What is ‘Rules as Code’?

Coding legal rules is often complex. Rules written in human language are not drafted with coding in mind. Vague, broad rules may be difficult to interpret and to apply to specific cases.

The coding process is painstaking and resource-intensive. Law and technology experts must grapple with each rule in sets of rules that are often very large.

In response, government projects in New Zealand and New South Wales (both closely linked to Australian digital government expert Pia Andrews) and in France, Canada and other countries have tried a different approach: “Rules as Code”. This means that drafters and coders develop legal rules together, producing a human-language text as well as an official coded version.

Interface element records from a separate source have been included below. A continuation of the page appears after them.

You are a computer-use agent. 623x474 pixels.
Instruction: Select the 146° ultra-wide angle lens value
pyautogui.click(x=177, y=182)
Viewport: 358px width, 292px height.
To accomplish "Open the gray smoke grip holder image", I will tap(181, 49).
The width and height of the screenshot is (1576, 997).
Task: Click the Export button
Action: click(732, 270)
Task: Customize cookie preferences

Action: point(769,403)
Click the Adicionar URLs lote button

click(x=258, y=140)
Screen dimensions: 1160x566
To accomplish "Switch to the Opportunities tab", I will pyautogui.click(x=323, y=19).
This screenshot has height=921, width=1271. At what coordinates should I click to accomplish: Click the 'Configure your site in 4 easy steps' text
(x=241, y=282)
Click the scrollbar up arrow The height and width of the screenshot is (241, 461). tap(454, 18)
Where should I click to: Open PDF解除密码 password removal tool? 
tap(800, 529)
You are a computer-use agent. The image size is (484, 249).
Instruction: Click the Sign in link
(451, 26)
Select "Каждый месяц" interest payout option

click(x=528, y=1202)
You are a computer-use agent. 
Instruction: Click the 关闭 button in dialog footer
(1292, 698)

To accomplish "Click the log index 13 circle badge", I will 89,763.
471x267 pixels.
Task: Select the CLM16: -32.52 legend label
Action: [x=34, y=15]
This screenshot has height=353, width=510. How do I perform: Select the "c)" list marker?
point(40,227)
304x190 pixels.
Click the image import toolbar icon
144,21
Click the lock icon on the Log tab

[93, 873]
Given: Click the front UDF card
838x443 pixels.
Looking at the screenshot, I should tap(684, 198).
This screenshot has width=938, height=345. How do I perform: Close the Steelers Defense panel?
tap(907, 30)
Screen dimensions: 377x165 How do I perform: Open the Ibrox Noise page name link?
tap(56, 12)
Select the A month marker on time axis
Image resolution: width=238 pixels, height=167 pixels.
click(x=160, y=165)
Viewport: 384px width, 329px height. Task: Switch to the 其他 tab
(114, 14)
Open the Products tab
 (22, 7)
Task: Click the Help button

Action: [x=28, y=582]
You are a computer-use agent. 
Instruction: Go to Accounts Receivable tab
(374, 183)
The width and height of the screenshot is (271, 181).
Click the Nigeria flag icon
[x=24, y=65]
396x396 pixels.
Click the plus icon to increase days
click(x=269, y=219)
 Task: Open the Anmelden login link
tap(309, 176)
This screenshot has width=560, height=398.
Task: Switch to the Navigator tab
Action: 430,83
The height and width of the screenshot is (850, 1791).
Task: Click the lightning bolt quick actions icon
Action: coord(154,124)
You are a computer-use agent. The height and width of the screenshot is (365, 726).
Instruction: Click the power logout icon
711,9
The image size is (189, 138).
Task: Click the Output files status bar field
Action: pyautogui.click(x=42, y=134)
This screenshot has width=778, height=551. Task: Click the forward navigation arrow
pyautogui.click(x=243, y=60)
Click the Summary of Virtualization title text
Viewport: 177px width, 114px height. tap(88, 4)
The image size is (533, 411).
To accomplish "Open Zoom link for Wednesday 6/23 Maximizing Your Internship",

The recent OECD report contends that Rules as Code “could allow businesses to consume machine-consumable versions directly from government, reducing the need for individual interpretation and translation”. Further, technical capacity to translate human-readable rules into machine-consumable ones:

may eliminate (or, substantially minimise) the need for multidisciplinary cooperation and learning, thereby reducing the need for different types of experts to adjust their ways of working to improve the overall rule quality.

Loss of flexibility

While Rules as Code may hold efficiency benefits, it may also lead to a loss of flexibility in how laws are interpreted. Interpretation of law is carried out by various stakeholders, the courts being the final authority.

Coding makes it easy to apply the rules to cases that the rule-makers addressed, as well as ones they may have foreseen even if they didn’t address them explicitly. However, the coded version produced during drafting may be too rigid to respond appropriately and fairly to unforeseen cases.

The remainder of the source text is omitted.